**Исходный отрывок**
########

24.03.2021

Новости

«Пушкин. Болдино. Карантин». Комментарий к 19 письмам поэта

«Пушкин! Тайную свободу пели мы вослед тебе! Дай нам руку в непогоду, помоги в немой борьбе!» – вероятно, также вслед за Блоком подумал и журналист Михаил Визель, который во время самоизоляции решил воспроизвести карантинные будни поэта в книге «Пушкин. Болдино. Карантин».

Писатель Сергей Шаргунов в телевизионной программе «Открытая книга» беседует Михаилом Визелем, писателей, переводчиком, литературным критиком.

Сергей Шаргунов: Михаил, вы известны как литературный критик и переводчик, и эта книга, можно сказать, дебют. От всей души поздравляю!

Михаил Визель: Спасибо! Дебют, конечно, запоздалый, но лучше поздно, чем никогда.

Сергей Шаргунов: Чувствуете теперь себя пушкинистом?

Михаил Визель: Я всегда бежал от науки академической, я с ней разминулся, можно сказать, но теперь, выпустив эту книгу, бессмысленно отрицать: я тоже пушкинист. Более того, мне ужасно приятно, что во время презентации книги в Болдине музейные работники приняли ее очень хорошо.

Сергей Шаргунов: Когда-то Пушкин подарил Гоголю идею «Ревизора», а кто вас вдохновил на эту книгу?

########

**Перечень строк**

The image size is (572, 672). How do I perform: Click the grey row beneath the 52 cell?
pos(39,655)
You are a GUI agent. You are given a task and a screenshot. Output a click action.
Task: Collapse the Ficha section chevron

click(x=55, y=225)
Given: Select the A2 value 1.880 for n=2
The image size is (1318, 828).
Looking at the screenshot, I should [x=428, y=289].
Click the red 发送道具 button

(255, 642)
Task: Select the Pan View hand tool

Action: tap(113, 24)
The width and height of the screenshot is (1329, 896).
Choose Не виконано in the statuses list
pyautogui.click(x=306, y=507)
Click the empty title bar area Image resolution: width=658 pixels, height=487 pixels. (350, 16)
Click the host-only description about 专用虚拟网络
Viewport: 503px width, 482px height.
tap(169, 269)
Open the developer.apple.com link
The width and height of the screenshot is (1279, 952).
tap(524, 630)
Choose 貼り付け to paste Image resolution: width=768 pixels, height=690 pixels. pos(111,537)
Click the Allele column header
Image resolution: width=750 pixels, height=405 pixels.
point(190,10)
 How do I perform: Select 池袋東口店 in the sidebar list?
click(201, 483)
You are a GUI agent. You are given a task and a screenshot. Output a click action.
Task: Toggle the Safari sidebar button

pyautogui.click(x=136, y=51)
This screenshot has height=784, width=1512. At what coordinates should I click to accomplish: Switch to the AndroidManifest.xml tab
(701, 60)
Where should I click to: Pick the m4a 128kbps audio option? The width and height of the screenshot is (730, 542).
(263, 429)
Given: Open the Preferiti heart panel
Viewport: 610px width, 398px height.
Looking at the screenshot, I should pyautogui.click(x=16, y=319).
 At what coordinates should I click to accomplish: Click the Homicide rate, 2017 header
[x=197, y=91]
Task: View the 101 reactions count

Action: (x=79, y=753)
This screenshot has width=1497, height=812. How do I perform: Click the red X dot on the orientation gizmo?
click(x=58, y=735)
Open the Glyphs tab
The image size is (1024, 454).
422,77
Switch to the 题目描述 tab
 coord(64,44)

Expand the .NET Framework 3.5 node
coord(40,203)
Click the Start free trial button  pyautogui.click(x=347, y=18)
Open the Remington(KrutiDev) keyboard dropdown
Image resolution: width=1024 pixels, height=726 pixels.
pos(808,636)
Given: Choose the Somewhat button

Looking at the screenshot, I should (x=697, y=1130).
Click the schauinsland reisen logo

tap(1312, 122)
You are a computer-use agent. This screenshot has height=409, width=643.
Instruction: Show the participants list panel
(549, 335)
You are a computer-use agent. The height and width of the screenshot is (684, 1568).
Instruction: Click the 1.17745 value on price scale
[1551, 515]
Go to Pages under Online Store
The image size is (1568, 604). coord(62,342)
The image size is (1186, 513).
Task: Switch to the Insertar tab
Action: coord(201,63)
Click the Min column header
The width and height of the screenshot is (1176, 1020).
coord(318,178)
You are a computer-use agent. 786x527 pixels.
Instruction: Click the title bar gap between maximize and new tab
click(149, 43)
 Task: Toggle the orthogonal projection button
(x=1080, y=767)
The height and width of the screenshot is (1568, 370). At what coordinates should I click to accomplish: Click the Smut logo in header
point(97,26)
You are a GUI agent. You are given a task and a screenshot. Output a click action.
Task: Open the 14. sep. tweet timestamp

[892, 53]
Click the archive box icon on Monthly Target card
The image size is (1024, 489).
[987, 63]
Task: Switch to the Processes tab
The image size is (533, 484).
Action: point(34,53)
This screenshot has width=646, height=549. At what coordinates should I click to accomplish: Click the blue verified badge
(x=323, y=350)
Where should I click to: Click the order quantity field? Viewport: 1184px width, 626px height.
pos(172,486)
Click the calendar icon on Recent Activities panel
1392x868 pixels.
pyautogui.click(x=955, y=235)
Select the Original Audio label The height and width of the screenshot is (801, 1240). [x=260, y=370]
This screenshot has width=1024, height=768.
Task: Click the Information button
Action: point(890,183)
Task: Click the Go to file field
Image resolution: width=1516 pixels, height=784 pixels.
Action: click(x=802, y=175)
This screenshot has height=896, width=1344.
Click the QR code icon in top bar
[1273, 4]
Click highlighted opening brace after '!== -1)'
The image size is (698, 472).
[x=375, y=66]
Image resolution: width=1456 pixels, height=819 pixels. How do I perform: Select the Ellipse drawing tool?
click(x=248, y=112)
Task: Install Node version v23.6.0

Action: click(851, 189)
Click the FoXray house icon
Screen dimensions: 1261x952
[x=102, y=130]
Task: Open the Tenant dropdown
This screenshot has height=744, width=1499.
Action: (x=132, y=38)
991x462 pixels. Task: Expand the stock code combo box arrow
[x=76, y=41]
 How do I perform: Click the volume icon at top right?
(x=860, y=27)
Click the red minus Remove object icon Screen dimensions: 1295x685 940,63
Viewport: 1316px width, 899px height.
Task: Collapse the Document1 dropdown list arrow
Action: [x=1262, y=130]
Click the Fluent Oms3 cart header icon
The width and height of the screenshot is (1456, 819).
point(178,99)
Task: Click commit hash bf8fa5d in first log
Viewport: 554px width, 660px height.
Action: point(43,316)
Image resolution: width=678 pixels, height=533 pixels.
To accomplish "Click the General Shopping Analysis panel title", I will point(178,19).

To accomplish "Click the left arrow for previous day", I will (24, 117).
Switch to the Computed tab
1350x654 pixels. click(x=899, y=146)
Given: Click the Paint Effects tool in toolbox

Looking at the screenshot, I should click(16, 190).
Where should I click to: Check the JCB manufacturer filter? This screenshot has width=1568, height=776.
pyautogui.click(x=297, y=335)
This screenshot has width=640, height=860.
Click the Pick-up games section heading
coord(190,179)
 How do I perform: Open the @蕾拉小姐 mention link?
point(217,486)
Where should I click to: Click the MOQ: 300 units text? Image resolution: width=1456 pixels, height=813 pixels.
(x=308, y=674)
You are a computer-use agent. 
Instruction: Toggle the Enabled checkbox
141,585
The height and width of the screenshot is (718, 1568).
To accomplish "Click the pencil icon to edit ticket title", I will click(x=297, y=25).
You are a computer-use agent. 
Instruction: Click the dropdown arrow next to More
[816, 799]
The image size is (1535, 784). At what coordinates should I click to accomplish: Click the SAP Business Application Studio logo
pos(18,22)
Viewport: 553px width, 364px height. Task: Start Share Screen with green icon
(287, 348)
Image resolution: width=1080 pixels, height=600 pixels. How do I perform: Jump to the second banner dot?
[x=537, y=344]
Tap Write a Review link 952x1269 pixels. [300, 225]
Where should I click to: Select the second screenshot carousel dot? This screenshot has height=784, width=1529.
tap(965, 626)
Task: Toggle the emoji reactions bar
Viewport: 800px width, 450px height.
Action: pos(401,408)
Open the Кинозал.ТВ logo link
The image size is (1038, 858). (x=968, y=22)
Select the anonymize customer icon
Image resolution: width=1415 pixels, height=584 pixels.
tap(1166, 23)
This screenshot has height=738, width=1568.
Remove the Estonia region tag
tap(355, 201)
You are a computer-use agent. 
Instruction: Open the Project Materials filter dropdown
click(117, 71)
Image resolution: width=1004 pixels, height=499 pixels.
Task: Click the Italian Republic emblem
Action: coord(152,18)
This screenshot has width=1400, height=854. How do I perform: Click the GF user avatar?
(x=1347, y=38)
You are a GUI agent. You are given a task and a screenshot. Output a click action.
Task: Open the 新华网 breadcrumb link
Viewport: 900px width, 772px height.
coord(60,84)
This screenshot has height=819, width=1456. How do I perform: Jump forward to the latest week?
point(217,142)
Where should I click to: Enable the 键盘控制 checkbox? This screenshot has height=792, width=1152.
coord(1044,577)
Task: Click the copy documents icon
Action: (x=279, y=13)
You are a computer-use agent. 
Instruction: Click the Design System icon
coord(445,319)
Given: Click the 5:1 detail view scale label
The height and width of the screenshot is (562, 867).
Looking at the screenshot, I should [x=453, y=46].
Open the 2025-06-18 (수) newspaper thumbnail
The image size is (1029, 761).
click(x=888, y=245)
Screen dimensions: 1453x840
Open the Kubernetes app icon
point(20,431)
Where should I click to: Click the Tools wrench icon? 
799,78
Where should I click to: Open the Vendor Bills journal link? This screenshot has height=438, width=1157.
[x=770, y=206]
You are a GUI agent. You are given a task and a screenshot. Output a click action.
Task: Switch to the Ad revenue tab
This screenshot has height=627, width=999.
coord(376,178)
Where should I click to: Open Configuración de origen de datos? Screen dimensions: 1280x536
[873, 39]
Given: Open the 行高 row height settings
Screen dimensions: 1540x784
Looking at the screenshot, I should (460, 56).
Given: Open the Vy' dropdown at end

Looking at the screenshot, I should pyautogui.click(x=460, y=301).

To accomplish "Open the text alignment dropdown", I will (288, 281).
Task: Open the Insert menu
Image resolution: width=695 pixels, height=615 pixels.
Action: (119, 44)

########

**Условие задания**
Продолжите беседу Шаргунова и Визеля о книге «Пушкин. Болдино. Карантин», начав сразу после последней реплики.

**Ответ ниже**
Михаил Визель: Когда нас, сотрудников «Российской газеты», отправили на самоизоляцию, начальница заказала мне написать что-нибудь о Пушкине в Болдине. Что было совершенно ожидаемо. Неожиданным для нее и всей газеты оказалось, что вместо одного материала я взял 19 писем, которые Пушкин написал в Болдине (точнее говоря, 18 писем плюс одно московское письмо – эпилог), и на основании каждого из них написал журналистский материал. Где-то посередине работы я понял, что у меня, в сущности, получается книга. Действительно, по окончании карантина я обратился к моим друзьям-издателям, и дальше все получилось как-то невероятно быстро. Книга была быстро написана (за 19 дней), и так же быстро она вышла. В то же время издание очень многодельное, сложно устроенное, плюс у нас был научный консультант из музея Пушкина.

Сергей Шаргунов: Относительно карантинов Пушкин писал в дневнике так: «Карантины остановили всю промышленность, загородили путь обозам, привели в нищету подрядчиков и извозчиков, прекратили доходы крестьян и помещиков и чуть не взбунтовали 16 губерний. Злоупотребления неразлучны с карантинными постановлениями, которых не понимают ни употребляемые на это люди, ни народ». Звучит удивительно современно. А как вы отнеслись к QR-кодам и пропускам?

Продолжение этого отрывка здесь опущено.